In one embodiment, the transactional-memory manager may also be configured to record, within a respective shared object record for each transaction of the set of transactions, an identification of one or more additional shared data objects on which the corresponding transaction has also requested synchronization. In response to the commit request from the given transaction, the transactional-memory manager may be configured to examine the shared data object record of the given transaction to identify additional shared data objects on which the given transaction has requested synchronization. The determination of whether to commit or abort the given transaction may then also be based on the transactional state of an additional transaction identified from the collaborator record of the additional shared data object. Thus, the set of transactions whose states may be examined in order to determine whether to commit or abort a given transaction may include the collaborator transactions for each of the shared data objects on which the given transaction has synchronized. A transaction T2 may be termed a cohort of another transaction T1 if T2 is either a collaborator of T1 or a collaborator of a cohort of T1. In some embodiments, the set of cohorts of the given transaction may be identified, e.g., by recursively traversing linked shared data object records and collaborator records, and the transactional states of each of the transactions in the cohort set may be examined to determine whether the given transaction is to be aborted or committed. Transactions in a cohort set may either all be committed or all be aborted; e.g., if the transactional-memory manager determines that one transaction requesting commit is to be committed, all the cohorts of that transaction may also be committed; and if the transactional-memory manager determines that one transaction of a cohort set is to be aborted, all transactions of the cohort set may be aborted.

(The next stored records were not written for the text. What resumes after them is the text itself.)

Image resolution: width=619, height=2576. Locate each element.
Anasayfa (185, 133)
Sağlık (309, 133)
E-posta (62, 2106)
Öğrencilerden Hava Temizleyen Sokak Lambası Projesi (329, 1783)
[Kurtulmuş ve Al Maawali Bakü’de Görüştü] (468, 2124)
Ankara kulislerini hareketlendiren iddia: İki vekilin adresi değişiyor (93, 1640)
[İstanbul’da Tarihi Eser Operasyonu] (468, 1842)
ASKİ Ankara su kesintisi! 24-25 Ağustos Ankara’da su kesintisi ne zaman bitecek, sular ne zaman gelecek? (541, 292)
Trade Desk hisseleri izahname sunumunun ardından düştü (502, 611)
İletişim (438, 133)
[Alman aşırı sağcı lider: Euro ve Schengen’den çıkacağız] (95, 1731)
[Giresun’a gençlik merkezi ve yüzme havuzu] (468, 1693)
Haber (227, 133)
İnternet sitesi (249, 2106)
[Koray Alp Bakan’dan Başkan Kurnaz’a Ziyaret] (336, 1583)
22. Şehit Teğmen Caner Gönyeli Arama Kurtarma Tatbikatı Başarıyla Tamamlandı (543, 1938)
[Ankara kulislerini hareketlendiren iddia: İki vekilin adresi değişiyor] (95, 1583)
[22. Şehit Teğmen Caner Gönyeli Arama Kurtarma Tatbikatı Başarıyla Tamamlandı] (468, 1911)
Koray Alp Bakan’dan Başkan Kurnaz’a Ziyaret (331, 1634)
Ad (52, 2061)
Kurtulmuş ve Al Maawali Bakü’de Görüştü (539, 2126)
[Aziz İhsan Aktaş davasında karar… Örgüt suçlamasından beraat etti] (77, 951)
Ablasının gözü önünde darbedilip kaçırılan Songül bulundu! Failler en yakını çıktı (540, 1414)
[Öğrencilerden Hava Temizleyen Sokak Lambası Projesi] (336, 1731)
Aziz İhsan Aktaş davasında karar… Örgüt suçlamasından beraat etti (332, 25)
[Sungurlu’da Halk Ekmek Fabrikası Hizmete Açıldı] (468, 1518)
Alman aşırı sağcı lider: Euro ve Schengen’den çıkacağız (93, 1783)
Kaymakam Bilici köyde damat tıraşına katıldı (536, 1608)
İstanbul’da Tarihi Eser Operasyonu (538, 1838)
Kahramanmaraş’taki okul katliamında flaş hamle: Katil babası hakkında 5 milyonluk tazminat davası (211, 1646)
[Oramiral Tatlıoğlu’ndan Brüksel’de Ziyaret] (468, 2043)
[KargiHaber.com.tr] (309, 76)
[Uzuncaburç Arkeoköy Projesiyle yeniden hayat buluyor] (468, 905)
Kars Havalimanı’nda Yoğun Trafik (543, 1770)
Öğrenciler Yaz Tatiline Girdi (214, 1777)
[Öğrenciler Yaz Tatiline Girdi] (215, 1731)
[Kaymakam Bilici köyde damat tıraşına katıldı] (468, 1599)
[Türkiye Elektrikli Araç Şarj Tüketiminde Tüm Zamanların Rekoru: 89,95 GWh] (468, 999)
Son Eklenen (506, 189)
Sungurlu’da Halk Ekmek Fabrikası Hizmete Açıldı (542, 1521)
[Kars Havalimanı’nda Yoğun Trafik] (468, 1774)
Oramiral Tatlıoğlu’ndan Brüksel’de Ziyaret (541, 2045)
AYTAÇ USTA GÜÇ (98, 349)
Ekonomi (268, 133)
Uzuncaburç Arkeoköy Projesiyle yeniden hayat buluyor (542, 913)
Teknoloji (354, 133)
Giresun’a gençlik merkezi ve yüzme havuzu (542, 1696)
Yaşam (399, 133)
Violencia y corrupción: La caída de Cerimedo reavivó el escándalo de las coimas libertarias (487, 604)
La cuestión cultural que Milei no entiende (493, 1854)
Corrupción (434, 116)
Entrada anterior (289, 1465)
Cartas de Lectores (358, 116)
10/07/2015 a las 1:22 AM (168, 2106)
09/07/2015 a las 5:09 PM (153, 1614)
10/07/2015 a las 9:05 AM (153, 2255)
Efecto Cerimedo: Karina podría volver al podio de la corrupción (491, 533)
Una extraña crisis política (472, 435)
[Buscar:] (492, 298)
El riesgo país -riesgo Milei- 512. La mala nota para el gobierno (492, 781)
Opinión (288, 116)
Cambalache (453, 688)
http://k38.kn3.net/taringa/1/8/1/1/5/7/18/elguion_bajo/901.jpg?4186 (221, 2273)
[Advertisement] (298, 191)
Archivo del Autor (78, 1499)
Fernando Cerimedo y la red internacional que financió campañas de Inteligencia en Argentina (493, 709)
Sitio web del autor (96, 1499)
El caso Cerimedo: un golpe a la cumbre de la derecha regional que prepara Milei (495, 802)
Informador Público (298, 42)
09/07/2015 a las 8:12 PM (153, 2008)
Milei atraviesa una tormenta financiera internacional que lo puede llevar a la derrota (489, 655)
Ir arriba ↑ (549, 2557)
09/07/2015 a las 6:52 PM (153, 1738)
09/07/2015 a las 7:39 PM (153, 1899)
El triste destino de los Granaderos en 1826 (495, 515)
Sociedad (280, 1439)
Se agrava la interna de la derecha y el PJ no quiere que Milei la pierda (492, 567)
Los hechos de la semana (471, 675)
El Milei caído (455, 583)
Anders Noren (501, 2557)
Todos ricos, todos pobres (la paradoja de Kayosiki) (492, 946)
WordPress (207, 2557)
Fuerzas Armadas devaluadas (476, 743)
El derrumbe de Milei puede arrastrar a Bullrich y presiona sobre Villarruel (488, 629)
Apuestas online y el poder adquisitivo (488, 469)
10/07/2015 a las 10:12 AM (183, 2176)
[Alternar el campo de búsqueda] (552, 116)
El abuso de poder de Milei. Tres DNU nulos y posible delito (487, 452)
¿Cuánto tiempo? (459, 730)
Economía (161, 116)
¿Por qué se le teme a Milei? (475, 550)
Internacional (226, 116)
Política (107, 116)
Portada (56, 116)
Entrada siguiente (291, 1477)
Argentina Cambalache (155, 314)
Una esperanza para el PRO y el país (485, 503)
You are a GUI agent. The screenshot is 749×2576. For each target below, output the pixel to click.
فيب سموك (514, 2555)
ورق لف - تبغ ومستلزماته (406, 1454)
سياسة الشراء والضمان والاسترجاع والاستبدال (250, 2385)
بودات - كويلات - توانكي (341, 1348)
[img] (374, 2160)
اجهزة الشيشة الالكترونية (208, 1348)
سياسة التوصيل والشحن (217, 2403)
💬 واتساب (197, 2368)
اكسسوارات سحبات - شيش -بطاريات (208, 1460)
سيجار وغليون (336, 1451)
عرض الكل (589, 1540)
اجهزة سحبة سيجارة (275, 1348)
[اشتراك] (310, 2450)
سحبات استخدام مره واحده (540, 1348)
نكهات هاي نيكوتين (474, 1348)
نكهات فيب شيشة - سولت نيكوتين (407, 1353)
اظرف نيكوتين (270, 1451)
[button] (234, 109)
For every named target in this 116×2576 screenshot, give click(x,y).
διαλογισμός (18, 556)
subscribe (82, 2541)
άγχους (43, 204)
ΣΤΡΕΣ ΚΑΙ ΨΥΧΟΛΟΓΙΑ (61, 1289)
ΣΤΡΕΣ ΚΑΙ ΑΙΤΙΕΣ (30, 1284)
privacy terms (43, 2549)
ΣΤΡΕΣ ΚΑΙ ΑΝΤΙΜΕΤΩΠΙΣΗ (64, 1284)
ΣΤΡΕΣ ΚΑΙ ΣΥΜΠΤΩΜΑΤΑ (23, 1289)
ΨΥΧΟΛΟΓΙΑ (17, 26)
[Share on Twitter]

In determining whether to commit or abort a given transaction requesting a commit, the transactional-memory manager may decide to commit if any one of the cohorts of the requesting transaction is already in a committed state, or if each of the cohorts is in a committing state (indicating that the cohort is ready to commit) and has not been aborted. If any of the cohorts is in an aborted state, the given transaction and its cohorts may all be aborted. If a cohort is in an active state, indicating that the cohort has neither indicated that it is ready to commit nor been aborted, the transactional-memory manager may in some embodiments wait until the active transaction has changed state before making the commit/abort decision. If the active cohort aborts, the given transaction may be aborted; if instead the cohort changes to a committing state, the transactional-memory manager may commit the given transaction eventually, if all the other cohorts also reach the committing state. In some embodiments, before a transaction commits, the transaction logically “seals” any objects for which it has requested synchronization, preventing any additional transactions not already identified in the collaborator records of those objects from making changes to the objects. In addition to being used for commits, such a seal may, for example, serve as a delimiter between successive consistent versions of the data of the shared data object: e.g., when a shared data object has been sealed, no further requests for synchronization on the shared data object may be honored until the cohort set linked to the sealed shared data object either commits or aborts.
BRIEF DESCRIPTION OF THE DRAWINGS
While the invention is susceptible to various modifications and alternative forms, specific embodiments are shown by way of example in the drawings and are herein described in detail. It should be understood, however, that drawings and detailed description thereto are not intended to limit the invention to the particular form disclosed, but on the contrary, the invention is to cover all modifications, equivalents and alternatives falling within the spirit and scope of the present invention as defined by the appended claims.
DETAILED DESCRIPTION OF EMBODIMENTS
In order to resolve some types of conflicts between transactions 155, transactional-memory manager 105 may utilize services provided by a contention manager 185, as described below in further detail. It is noted that the term “transaction”, as used herein, may in some embodiments refer to lower-level operations than those typically managed by concurrency control algorithms within database management systems (although even in such embodiments, low-level operations of threads of a database management system process may be coordinated using a transactional-memory manager 105). In other embodiments, the techniques described herein may also or instead be used to manage concurrent database transactions. In some embodiments, transactional-memory manager 105 may be implemented entirely in application or user space, while in other embodiments, portions or all of transactional-memory manager 105 may be embedded within a virtual machine process (e.g., a Java™ virtual machine (JVM)) and/or within an operating system (which may be configured to implement virtual memory). In one embodiment, transactional-memory manager 105 may be deployed as a shared library (e.g., within one or more Java™ archive or “jar” files at a JVM). Transactional-memory manager 105 may rely on atomic operation support provided by an underlying operating system or virtual machine implementation in some embodiments, e.g., to atomically change transaction state. Part or all of the functionality of the transactional-memory manager 105 may be implemented by a plurality of components in some embodiments, e.g., by the threads that participate in the transactions.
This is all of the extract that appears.